What are the different forms of ALS?
There are two main forms of ALS. They represent the clinical onsets:
The spinal form, which represents two-thirds of cases, generally begins with muscles weakness accompanied by small involuntary muscle contractions or twitches. These are dues to the degeneration of motor neurons in the spinal cord.
For some people, the muscles used to speak, swallow and/or breathe are the first to be affected. This is referred to as bulbar ALS. However, since the disease tends to evolve in various areas at once, the distinction between these two forms is not always evident at the time of diagnosis.
There are also two forms of ALS:
- Sporadic ALS
- Familial ALS
The most common form of ALS is called sporadic ALS, which means that no one in the patient’s immediate and extended family has been affected by the disease.
Conversely, familial ALS is hereditary and affects several members of the same family. Although both forms of the disease are identical, familial ALS represents only 5 to 10% of all cases.

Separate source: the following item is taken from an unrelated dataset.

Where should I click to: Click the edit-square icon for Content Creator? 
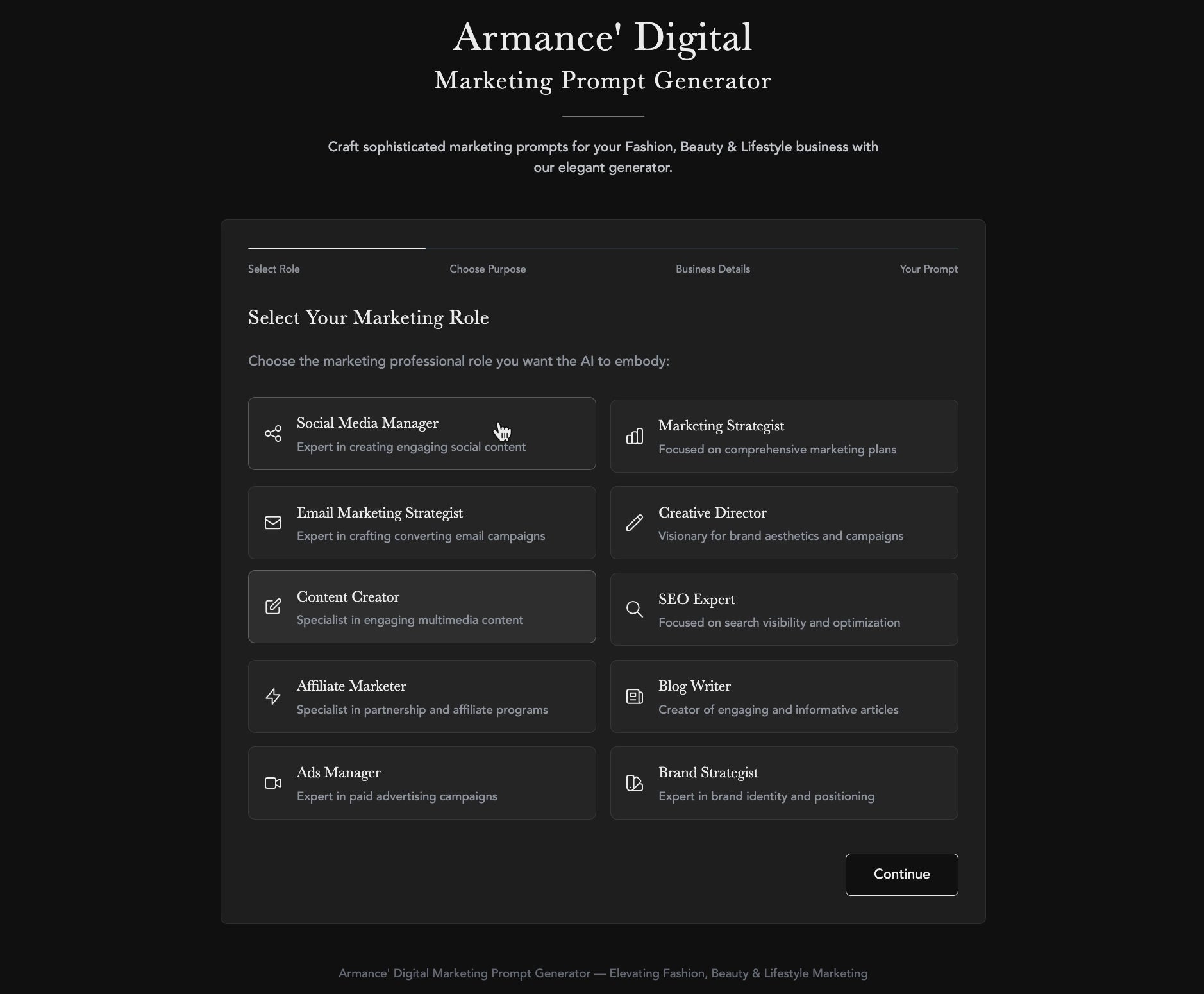coord(273,607)
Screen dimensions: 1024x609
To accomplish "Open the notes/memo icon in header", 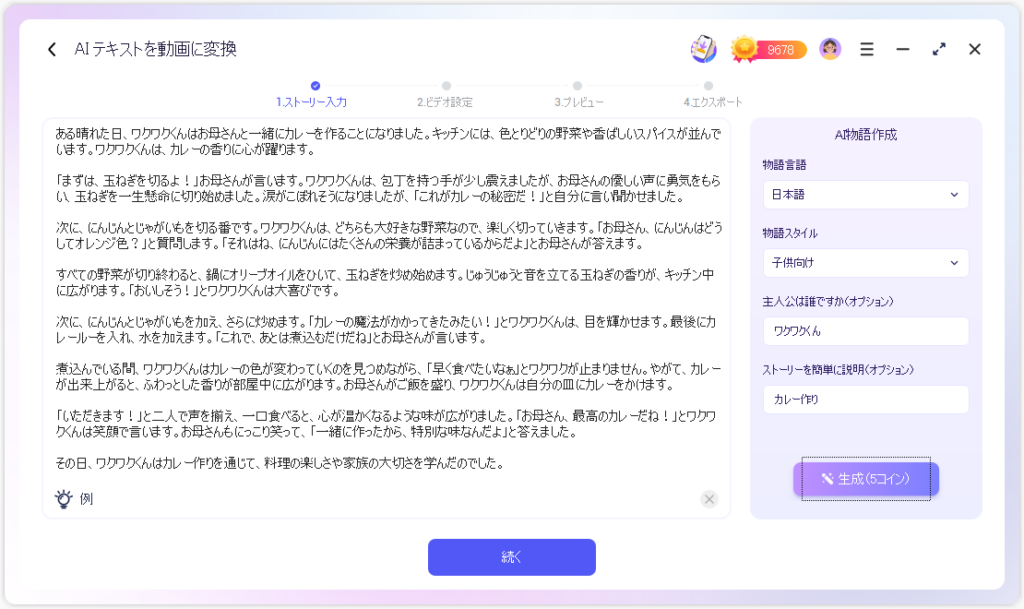I will (x=703, y=49).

In some ALS literature, two other rare forms of ALS are reported:
- Juvenile ALS
- Primary Lateral Sclerosis(PLS)
Juvenile ALS is an extremely rare form of ALS that affects children. As for primary lateral sclerosis, experts believe it is a continuum of ALS and not a distinct affliction. It is considered a more benign expression of ALS, with a very slow progression. PLS may progress over decades and the expected lifespan of a person with PLS may be normal.Some people diagnosed with PLS, at first, may end up getting an ALS diagnosis after a few years if muscle wasting symptoms also occur.